Repeat verbatim, and only, the lines of the data below, beginning at the line that contains "HTML – Frames (310, 2337)" and stopping after the line that contains "HTML-Colors (307, 2198)".

───── SUPPLIED RECORDS ─────

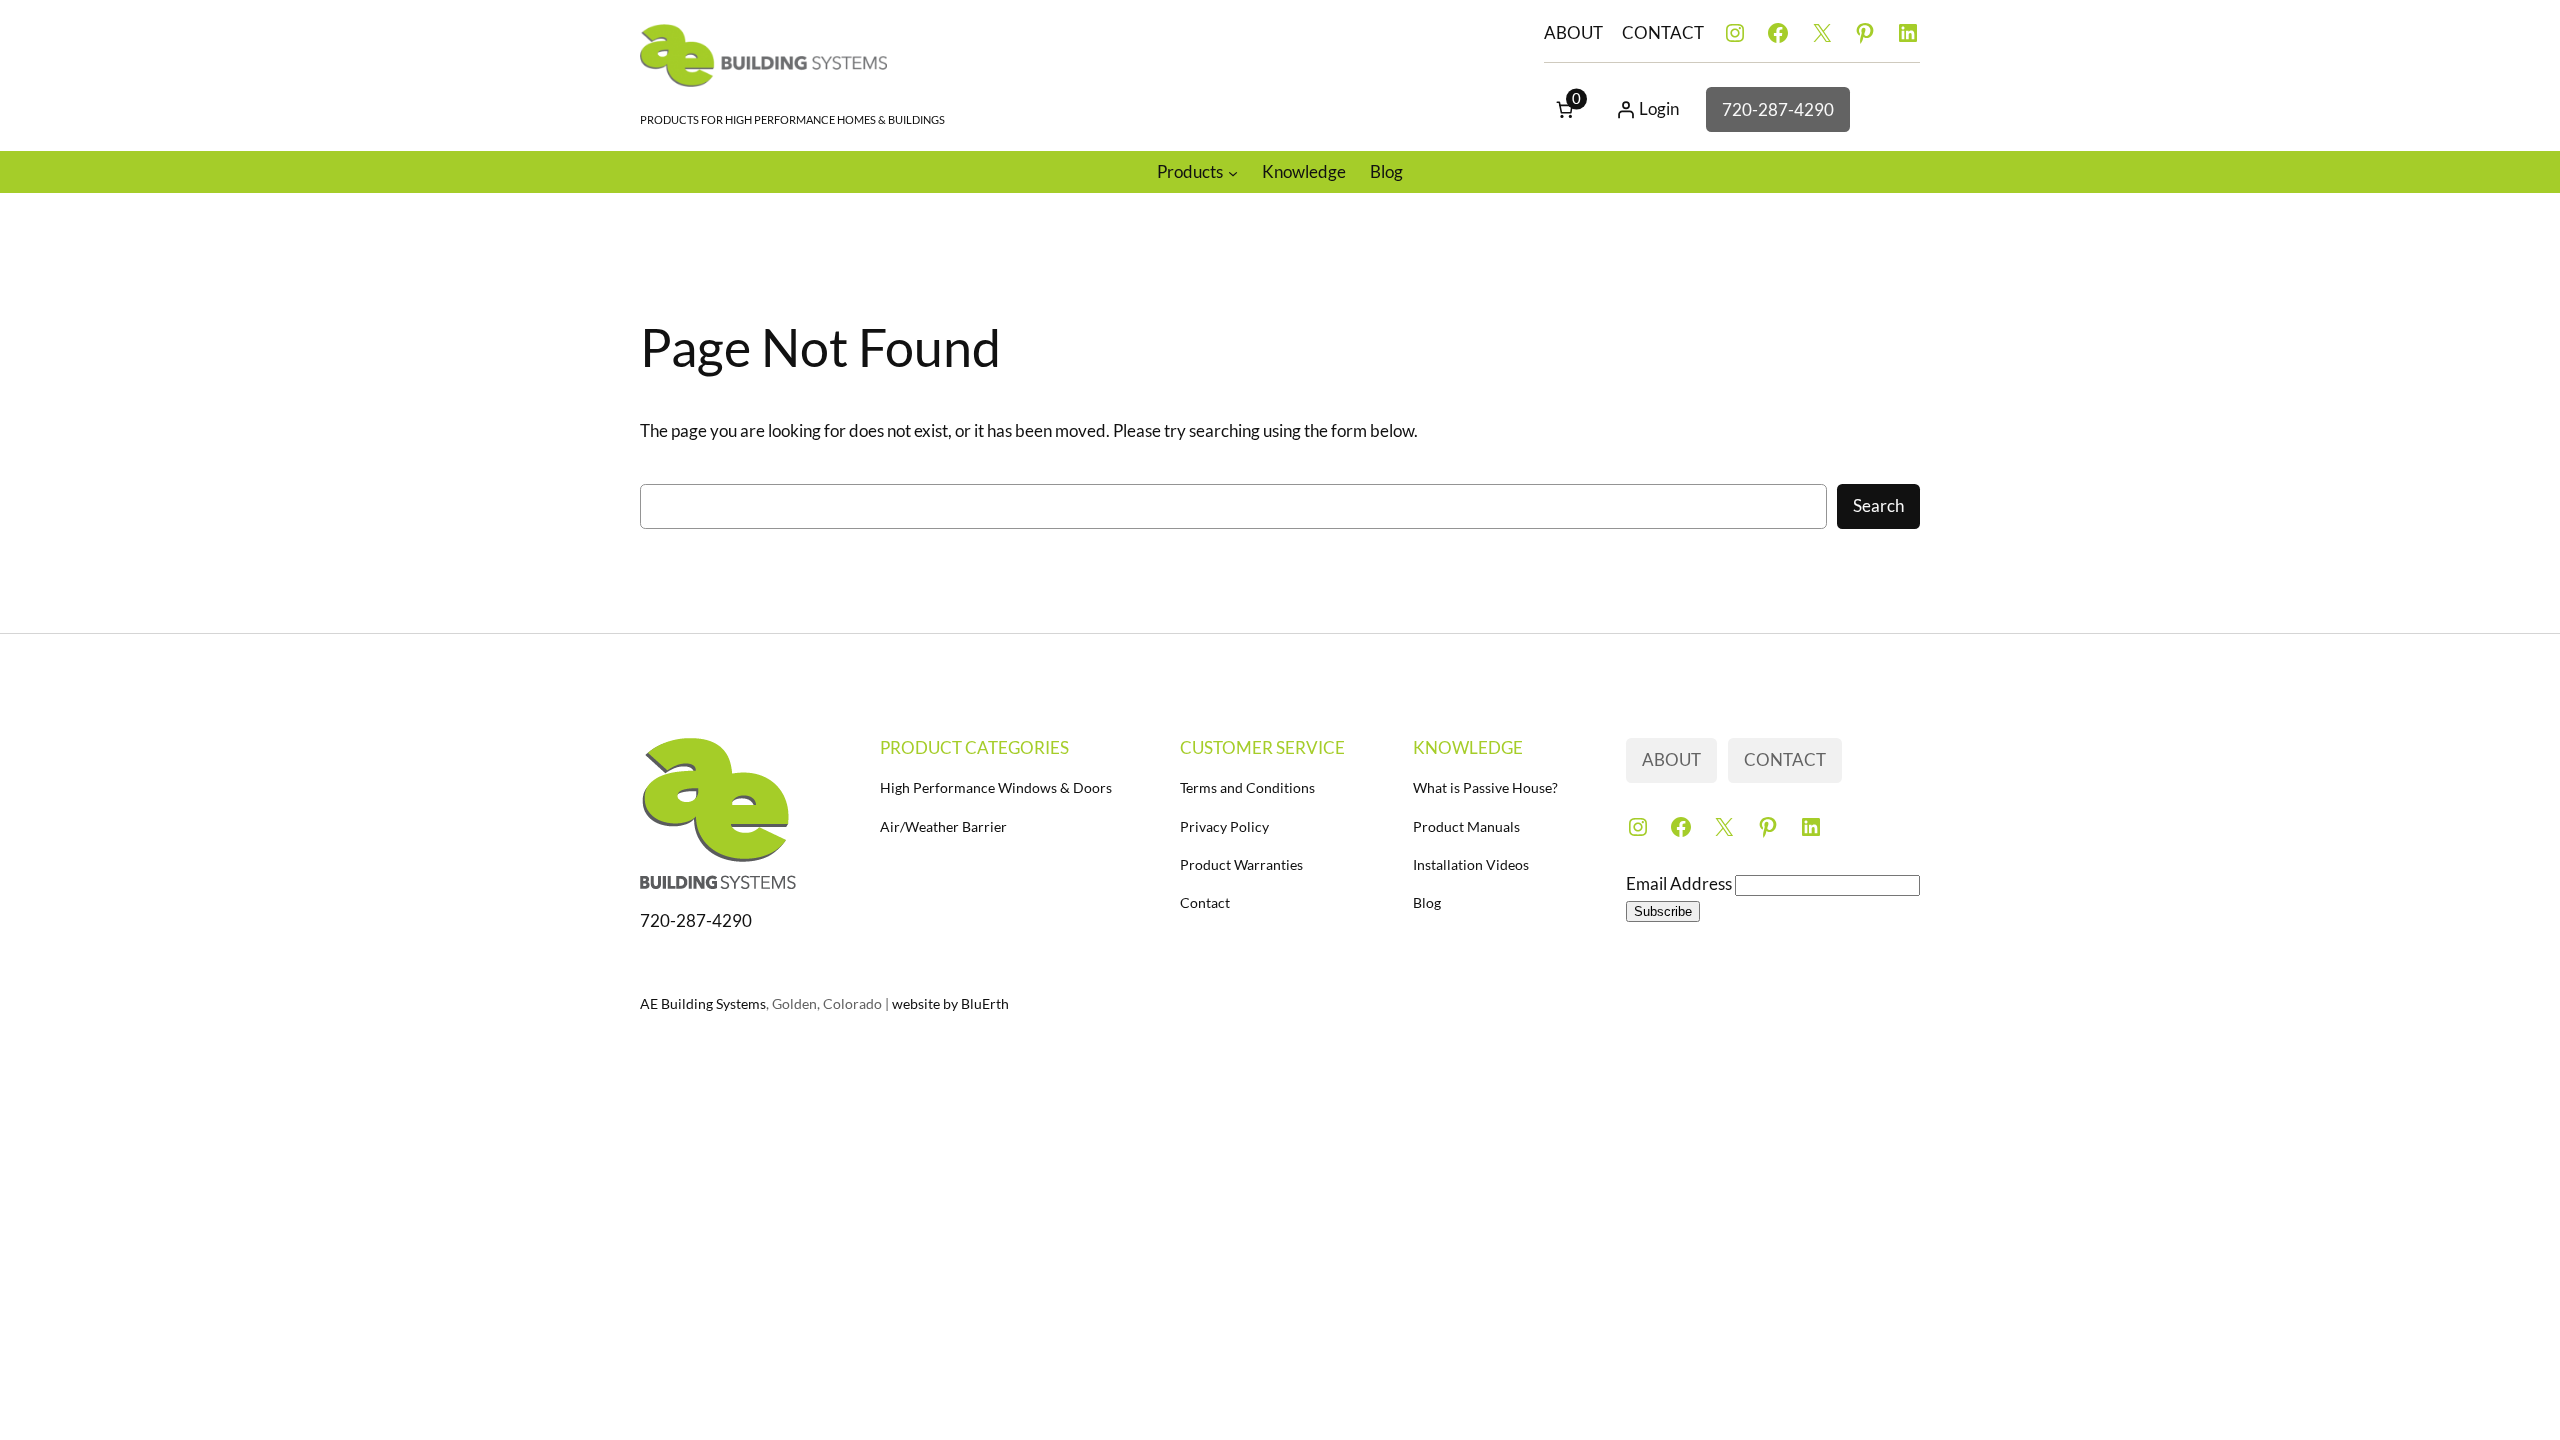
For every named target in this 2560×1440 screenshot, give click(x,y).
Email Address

─────
───── SUPPLIED RECORDS ─────

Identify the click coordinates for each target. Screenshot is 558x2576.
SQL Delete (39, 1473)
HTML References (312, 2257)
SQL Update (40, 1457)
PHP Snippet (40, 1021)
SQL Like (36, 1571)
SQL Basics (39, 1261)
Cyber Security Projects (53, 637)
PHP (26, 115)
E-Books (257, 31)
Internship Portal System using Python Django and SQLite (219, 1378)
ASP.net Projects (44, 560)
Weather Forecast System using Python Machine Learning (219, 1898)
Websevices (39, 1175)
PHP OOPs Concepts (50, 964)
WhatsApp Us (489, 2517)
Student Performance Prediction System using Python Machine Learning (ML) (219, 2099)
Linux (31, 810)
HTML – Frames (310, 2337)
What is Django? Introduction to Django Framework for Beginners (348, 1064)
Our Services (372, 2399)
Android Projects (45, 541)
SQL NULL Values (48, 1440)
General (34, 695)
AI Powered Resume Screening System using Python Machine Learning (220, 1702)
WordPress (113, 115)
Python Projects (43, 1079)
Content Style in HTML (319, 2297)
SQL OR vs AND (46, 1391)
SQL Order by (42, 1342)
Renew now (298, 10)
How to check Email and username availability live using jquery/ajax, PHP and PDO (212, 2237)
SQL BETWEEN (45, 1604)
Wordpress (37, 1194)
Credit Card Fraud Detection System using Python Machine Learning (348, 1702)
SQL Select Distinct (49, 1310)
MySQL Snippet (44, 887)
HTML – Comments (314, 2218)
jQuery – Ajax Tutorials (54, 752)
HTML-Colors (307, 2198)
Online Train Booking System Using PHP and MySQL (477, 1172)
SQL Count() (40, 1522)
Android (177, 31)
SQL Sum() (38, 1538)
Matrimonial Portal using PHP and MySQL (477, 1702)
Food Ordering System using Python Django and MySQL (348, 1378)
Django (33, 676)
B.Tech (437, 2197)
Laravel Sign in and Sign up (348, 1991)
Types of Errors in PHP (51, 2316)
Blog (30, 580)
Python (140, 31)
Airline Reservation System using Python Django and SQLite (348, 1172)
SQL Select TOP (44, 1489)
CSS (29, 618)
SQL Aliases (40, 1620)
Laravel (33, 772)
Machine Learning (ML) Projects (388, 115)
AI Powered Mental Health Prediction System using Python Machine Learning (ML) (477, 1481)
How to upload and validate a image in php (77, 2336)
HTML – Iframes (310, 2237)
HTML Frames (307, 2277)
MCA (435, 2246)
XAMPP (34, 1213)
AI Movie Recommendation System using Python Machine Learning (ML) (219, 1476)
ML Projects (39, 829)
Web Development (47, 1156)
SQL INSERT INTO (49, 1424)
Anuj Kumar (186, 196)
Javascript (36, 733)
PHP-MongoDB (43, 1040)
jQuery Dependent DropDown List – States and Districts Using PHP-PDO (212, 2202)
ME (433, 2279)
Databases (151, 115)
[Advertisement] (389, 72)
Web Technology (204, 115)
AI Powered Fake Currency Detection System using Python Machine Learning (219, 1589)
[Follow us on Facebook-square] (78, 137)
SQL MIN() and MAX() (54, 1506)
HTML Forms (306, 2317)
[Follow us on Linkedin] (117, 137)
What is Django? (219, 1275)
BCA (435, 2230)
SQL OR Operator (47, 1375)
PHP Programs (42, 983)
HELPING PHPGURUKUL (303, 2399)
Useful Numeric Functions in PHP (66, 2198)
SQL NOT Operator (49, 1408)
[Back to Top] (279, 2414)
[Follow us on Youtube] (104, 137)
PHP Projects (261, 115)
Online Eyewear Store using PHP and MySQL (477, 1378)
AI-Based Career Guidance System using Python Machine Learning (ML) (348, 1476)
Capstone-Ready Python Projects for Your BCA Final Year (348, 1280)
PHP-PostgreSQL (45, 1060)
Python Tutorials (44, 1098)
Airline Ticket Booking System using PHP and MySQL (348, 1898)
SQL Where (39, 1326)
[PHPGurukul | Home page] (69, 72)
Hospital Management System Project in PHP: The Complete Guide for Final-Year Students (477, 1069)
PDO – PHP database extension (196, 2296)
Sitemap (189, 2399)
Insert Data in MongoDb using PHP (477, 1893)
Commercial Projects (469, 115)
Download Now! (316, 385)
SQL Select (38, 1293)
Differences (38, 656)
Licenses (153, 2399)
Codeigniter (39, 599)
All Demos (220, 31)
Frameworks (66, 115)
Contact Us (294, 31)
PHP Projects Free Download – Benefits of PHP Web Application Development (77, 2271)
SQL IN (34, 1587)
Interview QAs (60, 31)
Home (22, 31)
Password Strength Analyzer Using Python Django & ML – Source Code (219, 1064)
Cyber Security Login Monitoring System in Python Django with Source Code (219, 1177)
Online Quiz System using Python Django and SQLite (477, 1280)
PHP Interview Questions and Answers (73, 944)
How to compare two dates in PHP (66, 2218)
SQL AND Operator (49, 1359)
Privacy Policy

─────

- [SOLUTION]
HTML – Frames (310, 2337)
What is Django? Introduction to Django Framework for Beginners (348, 1064)
Our Services (372, 2399)
Android Projects (45, 541)
SQL NULL Values (48, 1440)
General (34, 695)
AI Powered Resume Screening System using Python Machine Learning (220, 1702)
WordPress (113, 115)
Python Projects (43, 1079)
Content Style in HTML (319, 2297)
SQL OR vs AND (46, 1391)
SQL Order by (42, 1342)
Renew now (298, 10)
How to check Email and username availability live using jquery/ajax, PHP and PDO (212, 2237)
SQL BETWEEN (45, 1604)
Wordpress (37, 1194)
Credit Card Fraud Detection System using Python Machine Learning (348, 1702)
SQL Select Distinct (49, 1310)
MySQL Snippet (44, 887)
HTML – Comments (314, 2218)
jQuery – Ajax Tutorials (54, 752)
HTML-Colors (307, 2198)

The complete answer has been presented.